改写以下所有记录，把其中的“computer-use agent”一律换成“desktop agent”，其余内容一字不改。
::::
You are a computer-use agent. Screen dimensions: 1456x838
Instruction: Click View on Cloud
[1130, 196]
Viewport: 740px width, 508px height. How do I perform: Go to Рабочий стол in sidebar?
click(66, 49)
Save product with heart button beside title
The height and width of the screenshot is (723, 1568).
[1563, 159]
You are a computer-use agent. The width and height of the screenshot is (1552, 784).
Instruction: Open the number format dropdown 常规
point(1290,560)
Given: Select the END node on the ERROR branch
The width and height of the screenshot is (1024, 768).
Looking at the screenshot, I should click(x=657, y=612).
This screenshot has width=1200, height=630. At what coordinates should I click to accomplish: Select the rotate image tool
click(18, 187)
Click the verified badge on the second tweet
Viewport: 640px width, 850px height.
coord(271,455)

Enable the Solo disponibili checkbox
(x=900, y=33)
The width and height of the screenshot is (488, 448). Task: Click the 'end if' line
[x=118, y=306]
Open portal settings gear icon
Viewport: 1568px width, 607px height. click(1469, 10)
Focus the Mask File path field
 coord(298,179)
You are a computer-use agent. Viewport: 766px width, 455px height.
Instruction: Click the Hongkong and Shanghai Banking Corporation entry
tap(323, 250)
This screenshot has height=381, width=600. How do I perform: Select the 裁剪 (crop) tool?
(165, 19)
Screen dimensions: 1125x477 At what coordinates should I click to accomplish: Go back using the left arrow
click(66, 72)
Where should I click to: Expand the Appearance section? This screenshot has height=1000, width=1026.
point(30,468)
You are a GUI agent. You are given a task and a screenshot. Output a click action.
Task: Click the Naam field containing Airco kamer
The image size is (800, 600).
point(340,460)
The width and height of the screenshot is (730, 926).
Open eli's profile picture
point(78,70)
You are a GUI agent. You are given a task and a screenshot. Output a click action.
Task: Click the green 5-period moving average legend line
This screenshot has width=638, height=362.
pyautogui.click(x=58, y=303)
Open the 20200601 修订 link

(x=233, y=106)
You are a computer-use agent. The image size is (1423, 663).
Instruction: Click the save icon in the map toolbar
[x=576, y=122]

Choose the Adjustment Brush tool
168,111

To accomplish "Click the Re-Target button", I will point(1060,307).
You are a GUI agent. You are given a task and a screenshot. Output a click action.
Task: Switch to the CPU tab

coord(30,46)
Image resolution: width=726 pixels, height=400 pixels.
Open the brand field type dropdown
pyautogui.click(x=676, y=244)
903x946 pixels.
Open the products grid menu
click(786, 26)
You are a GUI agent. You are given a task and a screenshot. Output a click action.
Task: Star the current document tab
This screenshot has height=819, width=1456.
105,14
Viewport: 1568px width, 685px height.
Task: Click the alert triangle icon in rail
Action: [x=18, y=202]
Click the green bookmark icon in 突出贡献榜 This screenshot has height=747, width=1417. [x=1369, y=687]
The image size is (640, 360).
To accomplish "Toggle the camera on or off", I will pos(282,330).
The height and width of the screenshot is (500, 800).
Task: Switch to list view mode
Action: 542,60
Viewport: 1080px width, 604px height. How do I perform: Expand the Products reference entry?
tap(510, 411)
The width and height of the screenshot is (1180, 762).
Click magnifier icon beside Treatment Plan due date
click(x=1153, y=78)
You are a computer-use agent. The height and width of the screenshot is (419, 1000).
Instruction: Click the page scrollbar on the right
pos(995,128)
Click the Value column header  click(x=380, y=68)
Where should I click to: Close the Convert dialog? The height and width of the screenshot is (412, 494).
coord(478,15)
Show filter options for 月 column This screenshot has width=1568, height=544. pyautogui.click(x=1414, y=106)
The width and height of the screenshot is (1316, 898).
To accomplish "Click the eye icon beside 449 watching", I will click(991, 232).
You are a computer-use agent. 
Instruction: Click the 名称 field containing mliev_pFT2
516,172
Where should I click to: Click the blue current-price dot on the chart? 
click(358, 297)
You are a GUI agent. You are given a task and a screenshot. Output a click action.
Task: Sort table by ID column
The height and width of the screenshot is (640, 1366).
::::
#### 练习输出
You are a desktop agent. Screen dimensions: 1456x838
Instruction: Click View on Cloud
[1130, 196]
Viewport: 740px width, 508px height. How do I perform: Go to Рабочий стол in sidebar?
click(66, 49)
Save product with heart button beside title
The height and width of the screenshot is (723, 1568).
[1563, 159]
You are a desktop agent. The width and height of the screenshot is (1552, 784).
Instruction: Open the number format dropdown 常规
point(1290,560)
Given: Select the END node on the ERROR branch
The width and height of the screenshot is (1024, 768).
Looking at the screenshot, I should click(x=657, y=612).
This screenshot has width=1200, height=630. At what coordinates should I click to accomplish: Select the rotate image tool
click(18, 187)
Click the verified badge on the second tweet
Viewport: 640px width, 850px height.
coord(271,455)

Enable the Solo disponibili checkbox
(x=900, y=33)
The width and height of the screenshot is (488, 448). Task: Click the 'end if' line
[x=118, y=306]
Open portal settings gear icon
Viewport: 1568px width, 607px height. click(1469, 10)
Focus the Mask File path field
 coord(298,179)
You are a desktop agent. Viewport: 766px width, 455px height.
Instruction: Click the Hongkong and Shanghai Banking Corporation entry
tap(323, 250)
This screenshot has height=381, width=600. How do I perform: Select the 裁剪 (crop) tool?
(165, 19)
Screen dimensions: 1125x477 At what coordinates should I click to accomplish: Go back using the left arrow
click(66, 72)
Where should I click to: Expand the Appearance section? This screenshot has height=1000, width=1026.
point(30,468)
You are a GUI agent. You are given a task and a screenshot. Output a click action.
Task: Click the Naam field containing Airco kamer
The image size is (800, 600).
point(340,460)
The width and height of the screenshot is (730, 926).
Open eli's profile picture
point(78,70)
You are a GUI agent. You are given a task and a screenshot. Output a click action.
Task: Click the green 5-period moving average legend line
This screenshot has width=638, height=362.
pyautogui.click(x=58, y=303)
Open the 20200601 修订 link

(x=233, y=106)
You are a desktop agent. The image size is (1423, 663).
Instruction: Click the save icon in the map toolbar
[x=576, y=122]

Choose the Adjustment Brush tool
168,111

To accomplish "Click the Re-Target button", I will point(1060,307).
You are a GUI agent. You are given a task and a screenshot. Output a click action.
Task: Switch to the CPU tab

coord(30,46)
Image resolution: width=726 pixels, height=400 pixels.
Open the brand field type dropdown
pyautogui.click(x=676, y=244)
903x946 pixels.
Open the products grid menu
click(786, 26)
You are a GUI agent. You are given a task and a screenshot. Output a click action.
Task: Star the current document tab
This screenshot has height=819, width=1456.
105,14
Viewport: 1568px width, 685px height.
Task: Click the alert triangle icon in rail
Action: [x=18, y=202]
Click the green bookmark icon in 突出贡献榜 This screenshot has height=747, width=1417. [x=1369, y=687]
The image size is (640, 360).
To accomplish "Toggle the camera on or off", I will pos(282,330).
The height and width of the screenshot is (500, 800).
Task: Switch to list view mode
Action: 542,60
Viewport: 1080px width, 604px height. How do I perform: Expand the Products reference entry?
tap(510, 411)
The width and height of the screenshot is (1180, 762).
Click magnifier icon beside Treatment Plan due date
click(x=1153, y=78)
You are a desktop agent. The height and width of the screenshot is (419, 1000).
Instruction: Click the page scrollbar on the right
pos(995,128)
Click the Value column header  click(x=380, y=68)
Where should I click to: Close the Convert dialog? The height and width of the screenshot is (412, 494).
coord(478,15)
Show filter options for 月 column This screenshot has width=1568, height=544. pyautogui.click(x=1414, y=106)
The width and height of the screenshot is (1316, 898).
To accomplish "Click the eye icon beside 449 watching", I will click(991, 232).
You are a desktop agent. 
Instruction: Click the 名称 field containing mliev_pFT2
516,172
Where should I click to: Click the blue current-price dot on the chart? 
click(358, 297)
You are a GUI agent. You are given a task and a screenshot. Output a click action.
Task: Sort table by ID column
The height and width of the screenshot is (640, 1366).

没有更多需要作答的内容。